Multiple countries across the Middle East were forced to temporarily close their airspace over the weekend after Iran launched drone and missile attacks against Israel on Saturday night.

The attacks, which Iran said were retaliation for an Israeli airstrike in Syria on April 1 that killed Iranian Revolutionary Guards personnel, prompted Israel to shut down its airspace from around 11:30 PM local time on April 13 until 7:30 AM on April 14.

This led to significant flight cancellations and diversions by Israeli airlines like El Al and Arkia, as well as disruptions for foreign carriers operating flights to and from Israel. Some flights managed to depart during the closure, including El Al services to major European cities.

Neighboring countries Jordan, Iraq and Lebanon also closed their respective airspaces briefly late on April 13 citing operational reasons and regional tensions, before reopening on April 14 morning once the threat had passed.

Jordan had readied air defenses over concerns Iranian drones or missiles could violate its airspace, according to regional security sources cited by Reuters.

Reports suggest U.S. and British warplanes assisted in shooting down some Israel-bound drones over the Iraq-Syria border area.

While Israeli airspace has reopened, travelers are advised to check their flight schedules before heading to Ben Gurion International Airport as disruptions are expected.

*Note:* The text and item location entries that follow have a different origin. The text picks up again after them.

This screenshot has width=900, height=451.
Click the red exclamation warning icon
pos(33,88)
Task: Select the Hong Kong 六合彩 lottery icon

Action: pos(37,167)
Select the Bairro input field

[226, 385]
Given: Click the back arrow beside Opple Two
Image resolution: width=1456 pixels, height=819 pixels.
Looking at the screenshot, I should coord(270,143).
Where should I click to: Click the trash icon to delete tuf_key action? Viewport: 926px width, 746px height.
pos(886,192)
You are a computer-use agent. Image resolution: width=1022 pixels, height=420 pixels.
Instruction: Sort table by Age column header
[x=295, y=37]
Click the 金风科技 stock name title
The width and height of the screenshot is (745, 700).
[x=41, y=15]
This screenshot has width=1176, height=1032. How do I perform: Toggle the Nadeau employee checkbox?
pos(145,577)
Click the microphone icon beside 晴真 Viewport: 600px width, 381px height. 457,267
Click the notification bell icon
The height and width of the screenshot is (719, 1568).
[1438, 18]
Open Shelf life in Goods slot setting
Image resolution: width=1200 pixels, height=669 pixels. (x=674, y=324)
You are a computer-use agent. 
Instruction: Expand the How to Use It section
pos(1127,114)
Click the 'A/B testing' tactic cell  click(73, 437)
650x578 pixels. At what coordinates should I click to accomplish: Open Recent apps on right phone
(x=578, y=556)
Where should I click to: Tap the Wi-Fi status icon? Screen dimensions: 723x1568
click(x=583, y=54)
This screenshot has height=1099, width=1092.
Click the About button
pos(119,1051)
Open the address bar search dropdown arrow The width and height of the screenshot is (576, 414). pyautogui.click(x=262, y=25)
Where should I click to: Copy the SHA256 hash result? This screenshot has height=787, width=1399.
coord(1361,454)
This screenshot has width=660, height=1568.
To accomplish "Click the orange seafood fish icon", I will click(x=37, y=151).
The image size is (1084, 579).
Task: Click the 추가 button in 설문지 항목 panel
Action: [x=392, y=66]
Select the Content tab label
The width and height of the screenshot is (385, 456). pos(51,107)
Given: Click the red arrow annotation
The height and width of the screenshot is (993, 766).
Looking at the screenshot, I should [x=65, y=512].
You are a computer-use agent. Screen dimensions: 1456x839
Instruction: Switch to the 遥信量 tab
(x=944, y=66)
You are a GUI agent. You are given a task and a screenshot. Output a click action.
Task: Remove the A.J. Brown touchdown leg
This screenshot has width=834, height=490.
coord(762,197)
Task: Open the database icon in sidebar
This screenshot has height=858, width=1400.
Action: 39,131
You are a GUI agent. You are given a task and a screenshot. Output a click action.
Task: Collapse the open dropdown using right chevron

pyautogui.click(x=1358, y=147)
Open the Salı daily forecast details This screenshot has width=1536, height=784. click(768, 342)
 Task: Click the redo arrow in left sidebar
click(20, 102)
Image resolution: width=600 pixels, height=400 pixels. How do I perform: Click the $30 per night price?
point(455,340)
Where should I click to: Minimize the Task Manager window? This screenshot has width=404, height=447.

Flag carrier El Al has resumed operations and is working to stabilize its flight schedule. The airline had previously canceled 15 flights to Europe, Dubai, and Moscow and was forced to turn back flights from Bangkok and Phuket.

Arkia, another Israeli airline, is also adjusting its flight schedule after postponing flights to Athens, Milan, and Geneva.

Many flights from foreign carriers experienced delays, including those from Wizz Air, Air India, Iberia, and Air France. However, several flights, including those operated by El Al and Ethiopian Airlines, were able to depart as scheduled.

The impact of the attacks extended beyond Israel, with airlines like Etihad Airways and Swiss International Air Lines canceling flights to and from Tel Aviv. Swiss, owned by Lufthansa, rerouted its planes to avoid the airspaces of Iran, Iraq, and Israel, leading to delays on flights from India and Singapore.

Aviation authorities continue monitoring the situation closely. Travelers are advised to check flight status with airlines before proceeding to airports in the region over the next few days.

The attacks underscore the potential for spillover effects on civilian air travel from geopolitical conflicts in the volatile Middle East region.